Economic Commentary on the Costs of Inflation
1. FEDERAL RESERVE BANK OF CLEVELAND, MAY 15, 2001
The FOMC has two objectives: maximizing sustainable economic growth, and maintaining price stability. At times - like the past year - these goals appear to be in conflict. This Economic Commentary outlines some economic theory that suggests that in the long run the FOMC can achieve its two objectives by focusing primarily on its price stability target.
So far this year, the Federal Open Market Committee (FOMC) has lowered the targeted federal funds rate by 275 basis points. Twice, it has reduced the target by 50 basis points following unscheduled meetings. Some commentators have questioned why it took the Committee so long to take these decisive steps. After all, real output growth clearly slowed in the second half of 2000, and inflation measures had apparently ceased the upward trajectory that characterized 1998 and 1999. As late as November of last year, the FOMC had maintained the perspective that the balance of risks in the U.S. economy were weighted in the direction of heightened inflationary pressures, and its public assessment of risks did not shift toward economic weakness until the December meeting.

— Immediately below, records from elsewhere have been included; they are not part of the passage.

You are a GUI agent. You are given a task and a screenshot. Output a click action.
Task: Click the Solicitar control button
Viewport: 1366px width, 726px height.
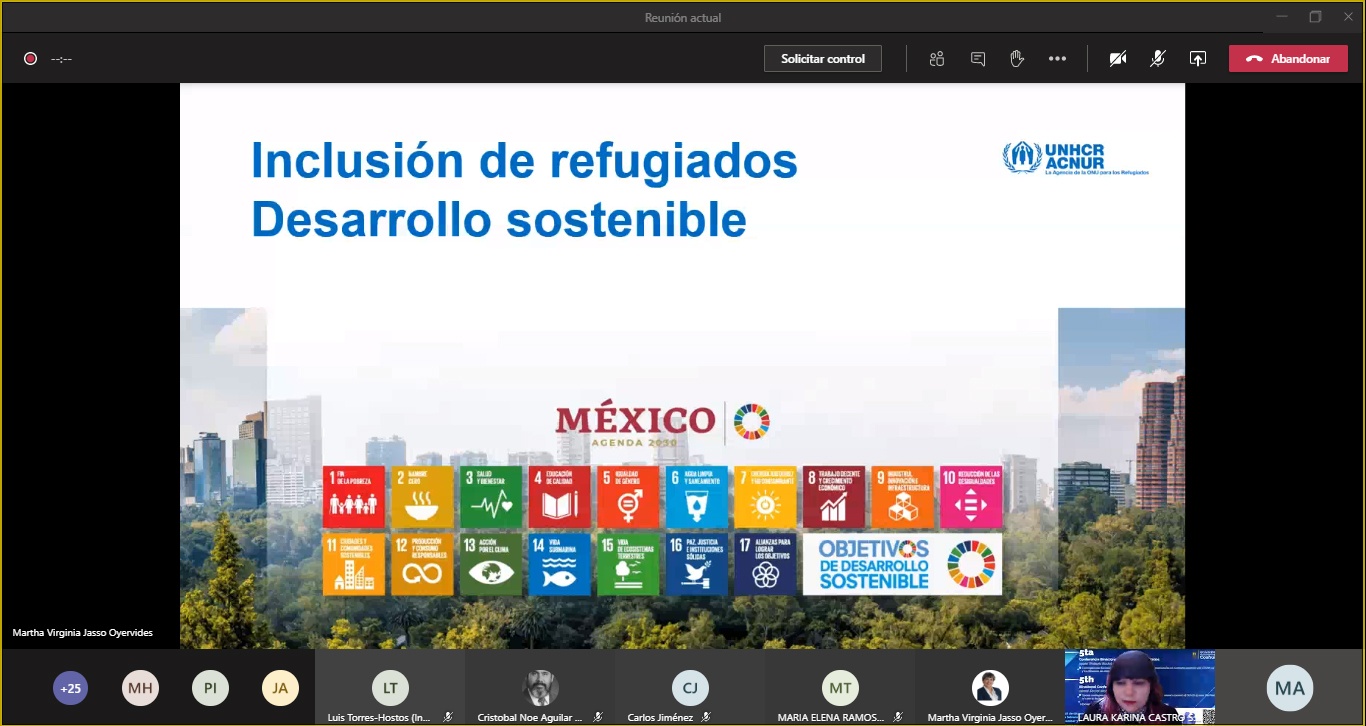point(823,59)
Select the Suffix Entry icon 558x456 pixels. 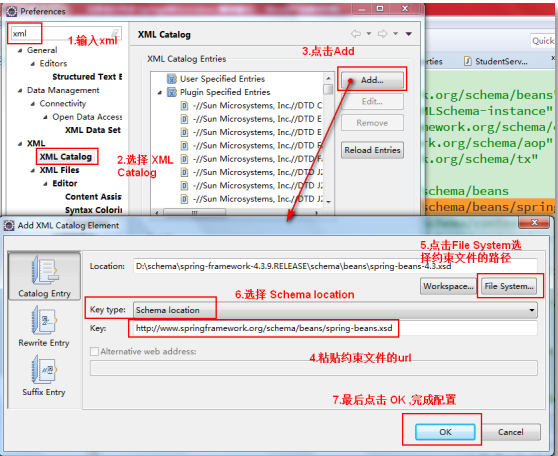pos(44,370)
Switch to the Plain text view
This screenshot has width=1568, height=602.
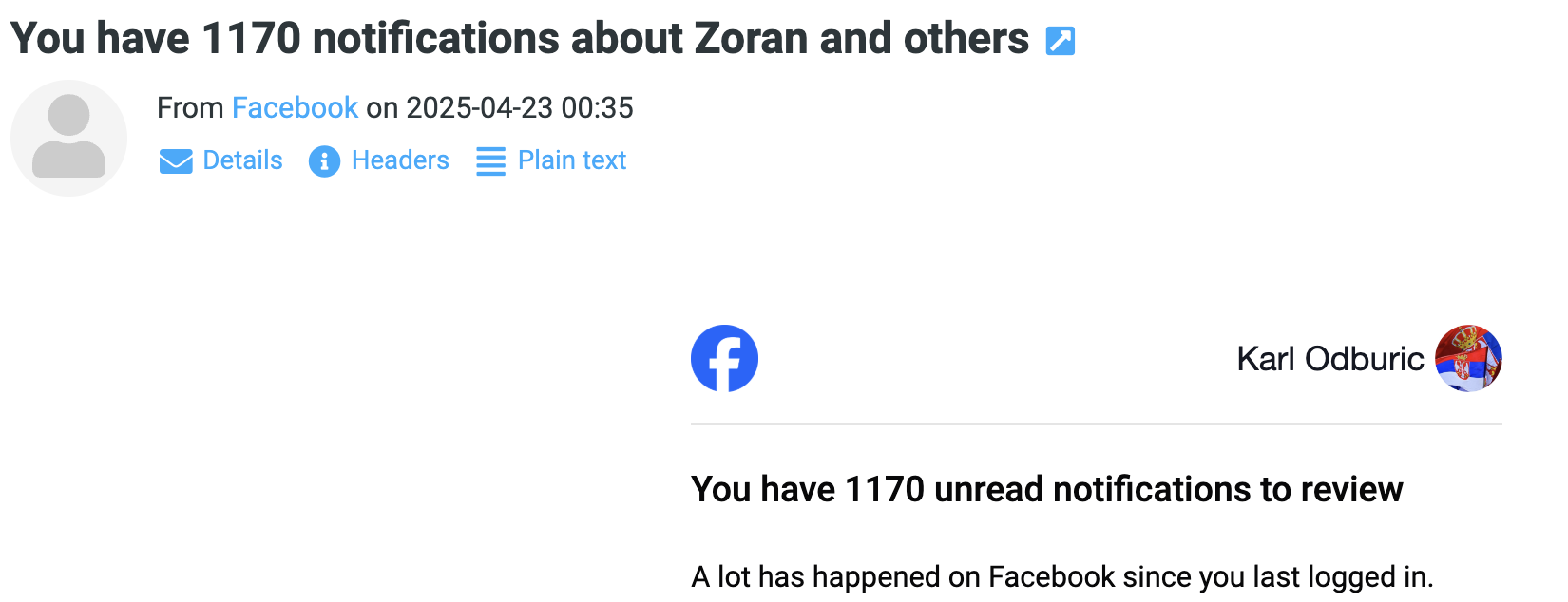(572, 160)
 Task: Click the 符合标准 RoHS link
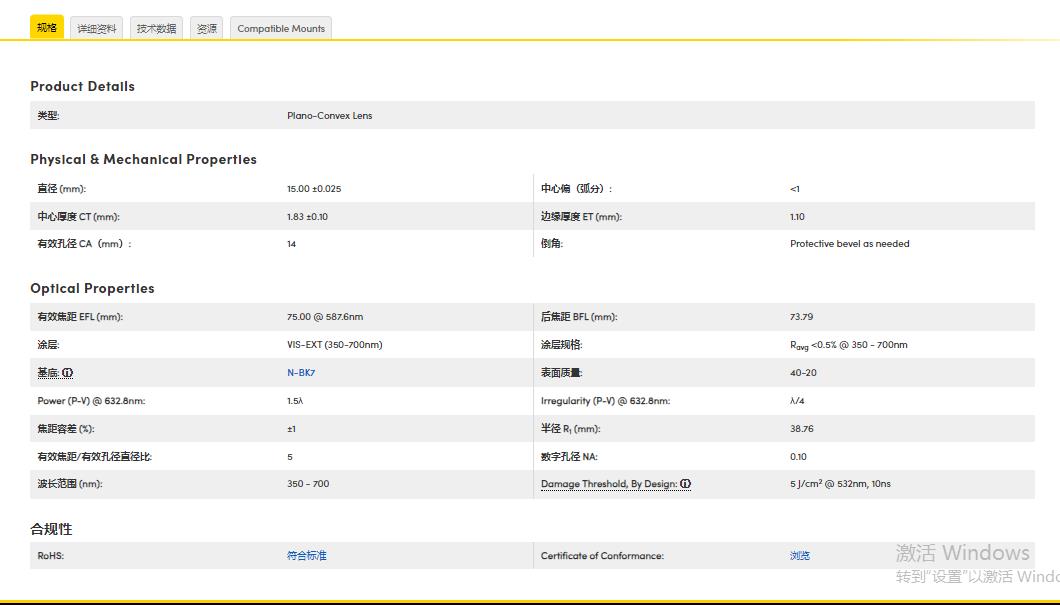[307, 556]
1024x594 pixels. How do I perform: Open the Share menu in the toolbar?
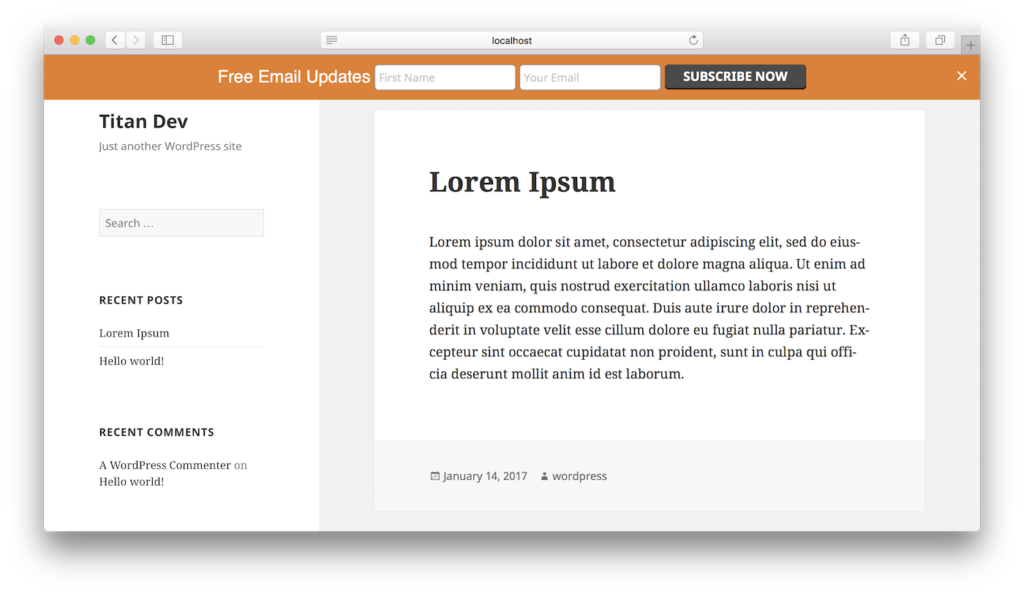pyautogui.click(x=904, y=40)
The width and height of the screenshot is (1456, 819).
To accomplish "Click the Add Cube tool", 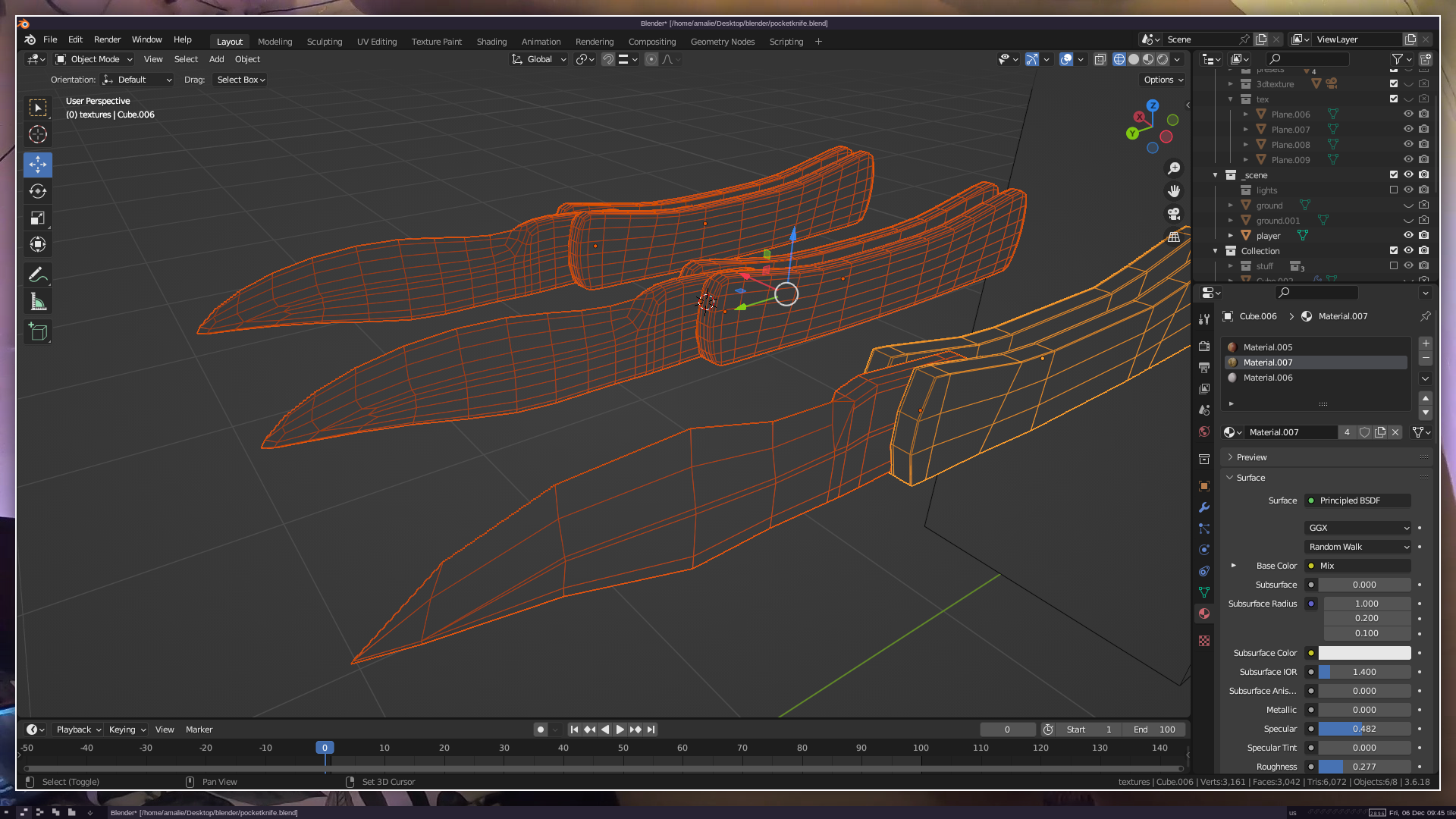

There are several potential explanations for the FOMC's behavior. One is that business cycles are characterized by sharp ups and downs in economic activity. Consequently, a fair amount of evidence must accumulate before one can be fairly certain that the economy is entering a period of sustained real-side weakness. (Remember that the so-called softening in the second half of 2000 came on the heels of a remarkably robust first half)
The Committee must also strike a balance between its - at times - mutually inconsistent goals. While the FOMC is charged with ensuring sustainable economic growth, it is also responsible for maintaining a low-inflation environment. While overall CPI inflation leveled off in 2000–2001, "core" measures of inflation - those that attempt to identify the underlying trend in price growth - have been rising, suggesting that inflationary pressures may be building once again.
There are, perhaps, important reasons why central bankers only reluctantly shift their focus from inflation to economic growth. It is a widely held belief that, in the long run, the primary channel through which monetary authorities can promote economic growth is by maintaining the purchasing power of the nation's currency. Granted, monetary policy can have positive short-run effects on real economic activity, but such gains would represent a pyrrhic victory if they were purchased at the price of accelerating inflation.
The economy has likely entered a phase during which attention will, with some justification, shift to concerns over the immediate course of real economic activity. It is also an opportune time to remind ourselves of the costs of inflation - the avoidance of which remains the ultimate long-run goal of monetary policy.